## Task item
In the forum thread about a half-remembered movie, who does the reply say starred as the cowboy on the run in Guns for San Sebestian?

## Excerpt provided
Does anyone remember the title of the movie in which an outlaw (I think) goes into a Mexican(?) or Texas(?) town and assumes the identity of a replacement priest for that town, in order to hide out.
He was once an altar boy, so it was relatively easy for him to say a convincing Mass, hold believable Confessions, give the Last Rites, etc. And from what I recall, he did all these with the same solemnity and compassion of a most reverential cleric.
And IIRC, when the real priest finally showed up, this cowboy was genuinely contrite,
when the priest asked, “Do you realize what you’ve done?”
In a weird way, I rather think all the Masses, Confessions, etc., that the cowboy performed were every bit as good as if the Pope himself said them.
I think you could be thinking of Guns for San Sebestian (although it had a number of different titles around the world). It starred Antony Quinn as the cowboy on the run and Charles Bronson as the rebel/gang leader/crook who with his gang tormented/tortured Quinn.

## Recorded information

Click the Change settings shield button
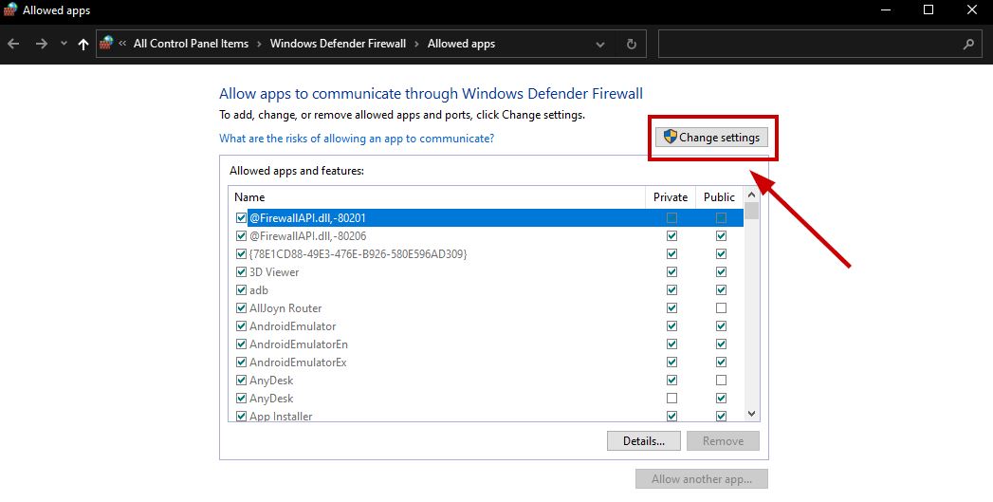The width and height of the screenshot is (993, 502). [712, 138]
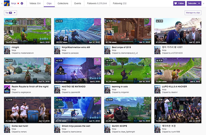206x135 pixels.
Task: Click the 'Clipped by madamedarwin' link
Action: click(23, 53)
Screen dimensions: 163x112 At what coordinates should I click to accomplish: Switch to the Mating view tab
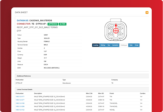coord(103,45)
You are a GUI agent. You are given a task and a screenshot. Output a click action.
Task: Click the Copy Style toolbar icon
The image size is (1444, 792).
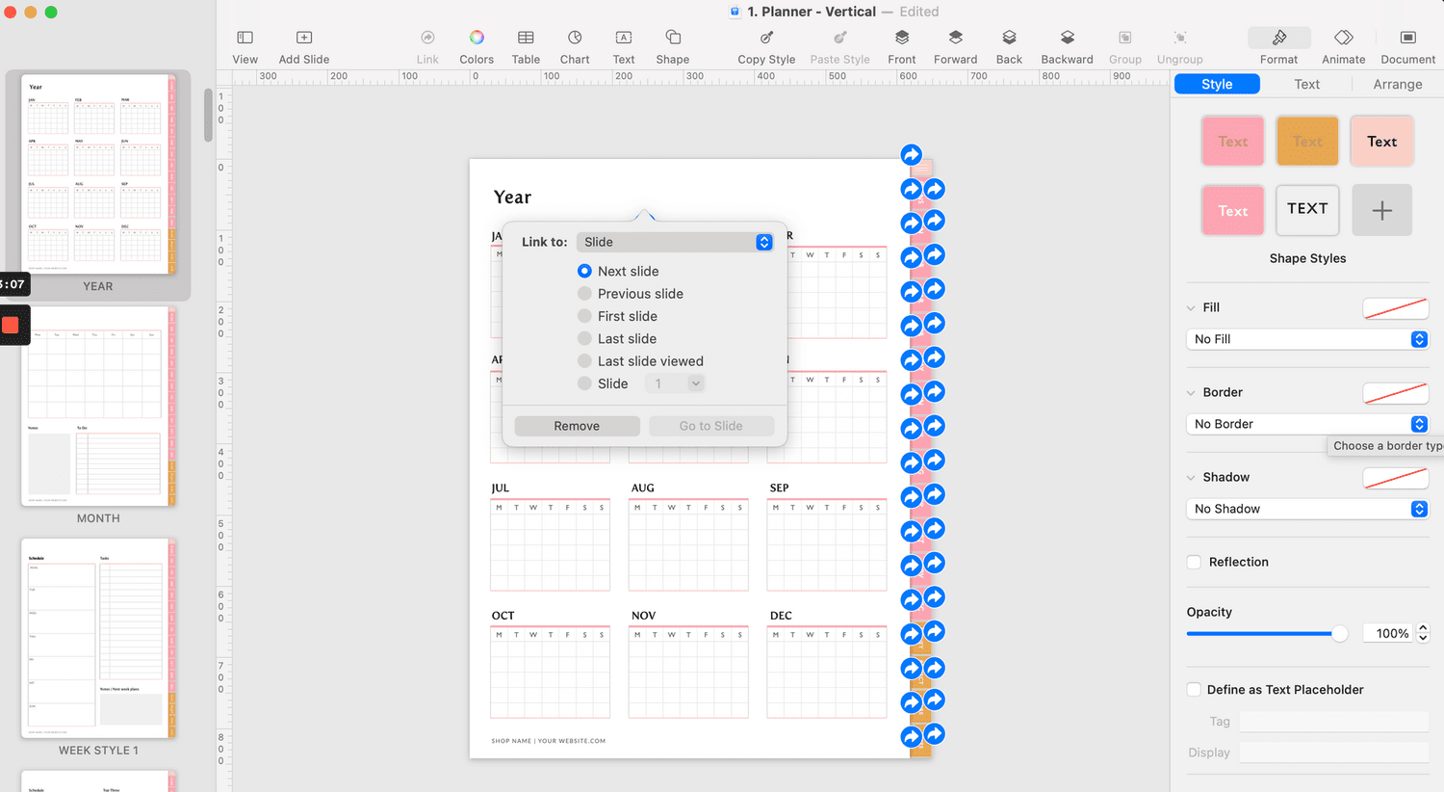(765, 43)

---

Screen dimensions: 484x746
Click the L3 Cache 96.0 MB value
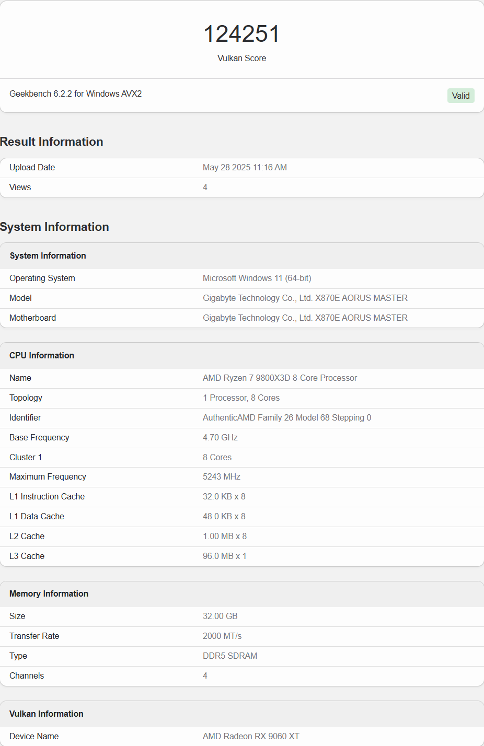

## Result
Antony Quinn